The Middle East and Africa (MEA) attracted a total of 1,530 projects, according to a report released by fDi Intelligence. Capital investment was down slightly by 1 per cent and job creation up by 3 per cent. The top 10 countries for FDI attracted 64 per cent of projects and capital investment, and 54 per cent of jobs created. 

South Africa was the best performing country in the region in 2011, with a 57 per cent increase in project numbers, 87 per cent growth in capital investment, and a 28 per cent rise in jobs created, making it the leading country in the region for job creation. 
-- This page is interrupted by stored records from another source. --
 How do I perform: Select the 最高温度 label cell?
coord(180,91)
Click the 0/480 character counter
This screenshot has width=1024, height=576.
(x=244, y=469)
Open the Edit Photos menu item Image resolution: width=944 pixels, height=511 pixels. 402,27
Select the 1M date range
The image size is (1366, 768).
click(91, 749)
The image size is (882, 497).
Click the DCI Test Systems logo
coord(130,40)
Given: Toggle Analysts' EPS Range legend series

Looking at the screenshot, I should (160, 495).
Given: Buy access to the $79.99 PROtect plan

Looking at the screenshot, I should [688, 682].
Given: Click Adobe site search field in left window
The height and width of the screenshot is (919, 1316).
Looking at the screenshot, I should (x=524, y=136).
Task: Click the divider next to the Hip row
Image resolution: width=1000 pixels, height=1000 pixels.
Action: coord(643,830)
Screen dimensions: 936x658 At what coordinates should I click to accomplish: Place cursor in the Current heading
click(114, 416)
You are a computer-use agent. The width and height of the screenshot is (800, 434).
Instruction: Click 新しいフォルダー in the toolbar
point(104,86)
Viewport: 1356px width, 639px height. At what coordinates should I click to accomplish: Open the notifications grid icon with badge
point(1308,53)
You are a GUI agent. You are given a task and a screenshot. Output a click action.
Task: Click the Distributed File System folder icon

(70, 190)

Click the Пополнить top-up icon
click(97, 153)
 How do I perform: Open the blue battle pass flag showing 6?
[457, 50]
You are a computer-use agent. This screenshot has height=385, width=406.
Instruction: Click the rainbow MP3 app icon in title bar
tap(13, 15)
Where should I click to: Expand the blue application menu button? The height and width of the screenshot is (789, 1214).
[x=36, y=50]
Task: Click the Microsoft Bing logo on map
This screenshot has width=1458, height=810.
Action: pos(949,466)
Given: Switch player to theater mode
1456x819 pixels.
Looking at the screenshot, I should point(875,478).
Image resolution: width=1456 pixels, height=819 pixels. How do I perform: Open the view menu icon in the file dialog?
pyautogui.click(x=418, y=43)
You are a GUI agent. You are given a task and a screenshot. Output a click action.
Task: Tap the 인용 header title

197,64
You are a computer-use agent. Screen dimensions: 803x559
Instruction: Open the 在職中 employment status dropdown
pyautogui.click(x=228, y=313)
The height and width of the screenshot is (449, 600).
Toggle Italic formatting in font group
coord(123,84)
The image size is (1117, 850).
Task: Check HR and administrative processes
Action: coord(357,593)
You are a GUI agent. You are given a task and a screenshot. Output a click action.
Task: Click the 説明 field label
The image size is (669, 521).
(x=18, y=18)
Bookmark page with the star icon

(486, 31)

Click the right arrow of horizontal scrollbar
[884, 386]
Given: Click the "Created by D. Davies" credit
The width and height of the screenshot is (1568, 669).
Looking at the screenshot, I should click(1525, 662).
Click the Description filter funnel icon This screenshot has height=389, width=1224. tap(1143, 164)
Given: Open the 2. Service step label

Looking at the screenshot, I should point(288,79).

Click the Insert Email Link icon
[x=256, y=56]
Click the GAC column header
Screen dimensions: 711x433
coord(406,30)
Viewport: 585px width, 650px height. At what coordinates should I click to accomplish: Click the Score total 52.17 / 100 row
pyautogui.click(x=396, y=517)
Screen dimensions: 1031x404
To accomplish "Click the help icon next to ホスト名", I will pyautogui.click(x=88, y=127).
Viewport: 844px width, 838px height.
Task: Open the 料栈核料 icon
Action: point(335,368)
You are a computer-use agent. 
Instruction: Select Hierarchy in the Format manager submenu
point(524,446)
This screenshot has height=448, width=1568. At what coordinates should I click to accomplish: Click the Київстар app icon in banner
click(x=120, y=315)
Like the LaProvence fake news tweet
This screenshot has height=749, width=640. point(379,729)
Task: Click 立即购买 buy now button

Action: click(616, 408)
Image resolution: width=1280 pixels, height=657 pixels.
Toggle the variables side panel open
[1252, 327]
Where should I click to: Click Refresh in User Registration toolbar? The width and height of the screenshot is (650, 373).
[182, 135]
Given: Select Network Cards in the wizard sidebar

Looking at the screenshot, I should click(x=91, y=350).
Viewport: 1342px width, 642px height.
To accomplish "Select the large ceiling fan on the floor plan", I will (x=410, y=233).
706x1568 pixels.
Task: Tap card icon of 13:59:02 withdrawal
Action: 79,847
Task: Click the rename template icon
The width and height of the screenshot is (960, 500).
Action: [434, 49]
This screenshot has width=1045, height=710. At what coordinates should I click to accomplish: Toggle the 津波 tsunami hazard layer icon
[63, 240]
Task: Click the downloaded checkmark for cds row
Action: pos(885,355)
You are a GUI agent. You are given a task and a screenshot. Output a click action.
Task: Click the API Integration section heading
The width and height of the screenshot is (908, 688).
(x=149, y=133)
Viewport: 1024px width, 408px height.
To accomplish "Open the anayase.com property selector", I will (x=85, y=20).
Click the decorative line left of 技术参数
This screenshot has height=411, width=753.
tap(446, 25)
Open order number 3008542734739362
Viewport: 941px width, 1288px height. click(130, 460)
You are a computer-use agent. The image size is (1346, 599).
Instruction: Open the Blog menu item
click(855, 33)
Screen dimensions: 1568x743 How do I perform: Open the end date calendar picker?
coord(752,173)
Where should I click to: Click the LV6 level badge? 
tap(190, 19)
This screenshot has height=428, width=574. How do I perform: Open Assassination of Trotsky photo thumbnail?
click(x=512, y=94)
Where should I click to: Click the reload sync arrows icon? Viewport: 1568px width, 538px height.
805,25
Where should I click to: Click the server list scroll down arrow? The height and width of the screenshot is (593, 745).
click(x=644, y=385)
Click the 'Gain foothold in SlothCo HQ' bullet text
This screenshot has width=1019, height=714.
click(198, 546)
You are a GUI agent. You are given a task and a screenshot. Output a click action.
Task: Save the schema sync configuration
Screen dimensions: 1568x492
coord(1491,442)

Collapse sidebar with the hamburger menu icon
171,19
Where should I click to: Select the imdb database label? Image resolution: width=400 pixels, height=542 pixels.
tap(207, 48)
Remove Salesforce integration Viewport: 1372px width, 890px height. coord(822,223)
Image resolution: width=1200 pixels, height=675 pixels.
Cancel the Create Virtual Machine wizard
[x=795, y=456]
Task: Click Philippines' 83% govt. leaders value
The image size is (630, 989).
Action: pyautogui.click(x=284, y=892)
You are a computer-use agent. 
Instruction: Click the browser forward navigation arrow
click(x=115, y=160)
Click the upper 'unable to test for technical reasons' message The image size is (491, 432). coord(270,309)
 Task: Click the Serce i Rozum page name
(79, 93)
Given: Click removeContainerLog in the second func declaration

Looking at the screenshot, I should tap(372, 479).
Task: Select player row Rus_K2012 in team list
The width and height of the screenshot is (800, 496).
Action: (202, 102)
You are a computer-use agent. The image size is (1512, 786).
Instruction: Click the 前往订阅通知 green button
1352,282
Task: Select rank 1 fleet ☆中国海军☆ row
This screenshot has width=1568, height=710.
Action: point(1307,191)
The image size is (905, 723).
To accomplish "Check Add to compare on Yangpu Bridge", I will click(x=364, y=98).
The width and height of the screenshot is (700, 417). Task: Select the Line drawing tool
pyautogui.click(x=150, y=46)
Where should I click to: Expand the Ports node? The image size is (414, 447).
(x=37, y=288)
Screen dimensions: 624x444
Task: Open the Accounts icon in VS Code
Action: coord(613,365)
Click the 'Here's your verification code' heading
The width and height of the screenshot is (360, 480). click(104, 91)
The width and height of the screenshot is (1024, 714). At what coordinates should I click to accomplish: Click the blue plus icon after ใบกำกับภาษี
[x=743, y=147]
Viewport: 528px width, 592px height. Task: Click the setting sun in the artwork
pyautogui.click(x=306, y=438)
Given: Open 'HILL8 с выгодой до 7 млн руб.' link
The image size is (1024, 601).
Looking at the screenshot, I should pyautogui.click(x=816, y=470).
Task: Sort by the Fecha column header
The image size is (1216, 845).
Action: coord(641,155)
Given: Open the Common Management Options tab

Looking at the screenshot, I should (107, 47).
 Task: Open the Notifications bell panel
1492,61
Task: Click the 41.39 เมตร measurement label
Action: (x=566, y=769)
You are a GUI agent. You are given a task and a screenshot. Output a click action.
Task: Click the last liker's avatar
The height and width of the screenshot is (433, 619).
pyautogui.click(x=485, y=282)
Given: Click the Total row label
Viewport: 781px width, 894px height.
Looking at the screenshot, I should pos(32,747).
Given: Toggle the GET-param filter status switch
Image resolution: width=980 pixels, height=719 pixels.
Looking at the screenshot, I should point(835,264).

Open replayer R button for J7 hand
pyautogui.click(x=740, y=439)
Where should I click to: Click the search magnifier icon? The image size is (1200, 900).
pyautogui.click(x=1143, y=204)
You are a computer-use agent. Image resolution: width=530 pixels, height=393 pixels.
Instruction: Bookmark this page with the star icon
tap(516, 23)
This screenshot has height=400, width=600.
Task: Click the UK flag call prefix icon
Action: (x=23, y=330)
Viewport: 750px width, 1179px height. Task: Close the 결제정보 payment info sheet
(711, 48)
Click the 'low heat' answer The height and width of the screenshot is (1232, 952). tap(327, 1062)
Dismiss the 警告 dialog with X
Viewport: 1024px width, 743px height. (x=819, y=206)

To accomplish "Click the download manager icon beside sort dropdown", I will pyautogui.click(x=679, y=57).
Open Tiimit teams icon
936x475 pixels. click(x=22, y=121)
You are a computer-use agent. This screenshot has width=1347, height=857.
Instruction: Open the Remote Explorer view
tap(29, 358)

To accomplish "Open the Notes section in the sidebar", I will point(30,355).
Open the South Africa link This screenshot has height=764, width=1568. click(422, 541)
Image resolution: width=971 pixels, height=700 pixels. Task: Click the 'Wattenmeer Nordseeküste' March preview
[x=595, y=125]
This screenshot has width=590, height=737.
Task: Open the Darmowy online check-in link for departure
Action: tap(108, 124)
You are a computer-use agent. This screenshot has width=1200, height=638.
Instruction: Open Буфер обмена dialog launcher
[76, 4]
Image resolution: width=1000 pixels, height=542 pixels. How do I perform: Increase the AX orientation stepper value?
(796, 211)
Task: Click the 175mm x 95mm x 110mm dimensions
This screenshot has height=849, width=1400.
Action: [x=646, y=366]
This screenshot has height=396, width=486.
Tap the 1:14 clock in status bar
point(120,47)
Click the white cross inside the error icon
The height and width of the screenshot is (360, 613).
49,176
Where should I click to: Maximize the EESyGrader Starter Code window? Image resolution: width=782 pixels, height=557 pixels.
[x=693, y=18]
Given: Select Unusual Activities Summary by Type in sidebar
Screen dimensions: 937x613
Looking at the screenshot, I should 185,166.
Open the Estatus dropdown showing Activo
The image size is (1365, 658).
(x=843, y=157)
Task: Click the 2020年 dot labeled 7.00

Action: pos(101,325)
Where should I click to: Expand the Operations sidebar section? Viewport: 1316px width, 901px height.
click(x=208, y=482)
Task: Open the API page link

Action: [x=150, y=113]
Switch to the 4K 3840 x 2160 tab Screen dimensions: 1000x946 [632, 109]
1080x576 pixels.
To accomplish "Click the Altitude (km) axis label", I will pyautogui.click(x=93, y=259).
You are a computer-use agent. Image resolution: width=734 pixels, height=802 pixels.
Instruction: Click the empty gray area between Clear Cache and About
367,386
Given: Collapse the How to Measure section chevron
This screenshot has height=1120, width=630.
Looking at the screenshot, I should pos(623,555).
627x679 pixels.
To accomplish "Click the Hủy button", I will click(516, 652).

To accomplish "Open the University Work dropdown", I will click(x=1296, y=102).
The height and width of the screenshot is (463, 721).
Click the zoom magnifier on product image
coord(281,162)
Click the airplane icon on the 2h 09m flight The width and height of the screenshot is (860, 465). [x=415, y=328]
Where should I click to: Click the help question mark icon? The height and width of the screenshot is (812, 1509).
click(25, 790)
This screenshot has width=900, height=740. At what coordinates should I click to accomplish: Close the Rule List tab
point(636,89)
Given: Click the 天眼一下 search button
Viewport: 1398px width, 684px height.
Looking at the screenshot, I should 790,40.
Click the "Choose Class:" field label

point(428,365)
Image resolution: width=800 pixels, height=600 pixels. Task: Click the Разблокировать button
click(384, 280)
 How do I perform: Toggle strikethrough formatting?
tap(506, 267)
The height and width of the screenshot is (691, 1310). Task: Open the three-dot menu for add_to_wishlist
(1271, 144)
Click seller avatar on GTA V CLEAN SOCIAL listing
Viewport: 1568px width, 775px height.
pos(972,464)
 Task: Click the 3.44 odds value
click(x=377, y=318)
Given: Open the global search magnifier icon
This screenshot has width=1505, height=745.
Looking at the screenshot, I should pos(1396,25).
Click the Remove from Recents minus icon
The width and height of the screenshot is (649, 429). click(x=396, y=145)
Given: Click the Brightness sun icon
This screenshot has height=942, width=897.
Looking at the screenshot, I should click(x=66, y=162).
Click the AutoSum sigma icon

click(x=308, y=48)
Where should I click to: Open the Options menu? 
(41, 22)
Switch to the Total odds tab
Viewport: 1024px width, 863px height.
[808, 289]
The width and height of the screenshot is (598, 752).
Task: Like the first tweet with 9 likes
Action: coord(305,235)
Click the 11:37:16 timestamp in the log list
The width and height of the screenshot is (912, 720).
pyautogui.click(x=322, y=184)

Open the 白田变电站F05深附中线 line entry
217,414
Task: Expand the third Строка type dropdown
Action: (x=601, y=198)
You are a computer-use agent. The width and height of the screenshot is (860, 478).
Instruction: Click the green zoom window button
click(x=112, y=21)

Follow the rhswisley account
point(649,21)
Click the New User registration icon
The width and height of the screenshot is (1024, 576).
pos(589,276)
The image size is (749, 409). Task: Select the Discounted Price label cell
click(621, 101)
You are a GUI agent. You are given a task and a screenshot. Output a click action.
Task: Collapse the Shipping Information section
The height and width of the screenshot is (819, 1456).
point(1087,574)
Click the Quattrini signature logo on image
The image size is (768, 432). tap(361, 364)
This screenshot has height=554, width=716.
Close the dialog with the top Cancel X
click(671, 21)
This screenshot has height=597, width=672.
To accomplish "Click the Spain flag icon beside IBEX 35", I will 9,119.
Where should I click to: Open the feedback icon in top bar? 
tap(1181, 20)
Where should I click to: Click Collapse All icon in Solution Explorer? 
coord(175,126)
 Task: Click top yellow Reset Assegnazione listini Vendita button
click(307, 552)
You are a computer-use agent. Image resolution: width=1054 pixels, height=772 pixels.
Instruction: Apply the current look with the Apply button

The United Arab Emirates attracted the highest number of projects, while Saudi Arabia attracted the most capital investment, which grew by 40 per cent in 2011 to just over $14 billion. However, this is still far below the $42 billion in capital investment recorded in Saudi Arabia in 2008. 
UAE-based companies remained most active in FDI overseas, although the number of projects from UAE companies declined by 3 per cent in 2011 and capital investment overseas fell by 43 per cent. This was largely due to continued decline in real estate FDI, with UAE firms investing in 57 per cent less real estate projects in 2011 than 2010. 

South African companies were the second most active in investing overseas, with a strong growth of 25 per cent more projects overseas, 93 per cent more capital investment and 65 per cent more job creation in 2011. While starting from a low volume, companies from Qatar, Mauritius, Togo and Botswana established their highest number of FDI projects overseas in 2011 since fDi Intelligence began recording FDI in 2003.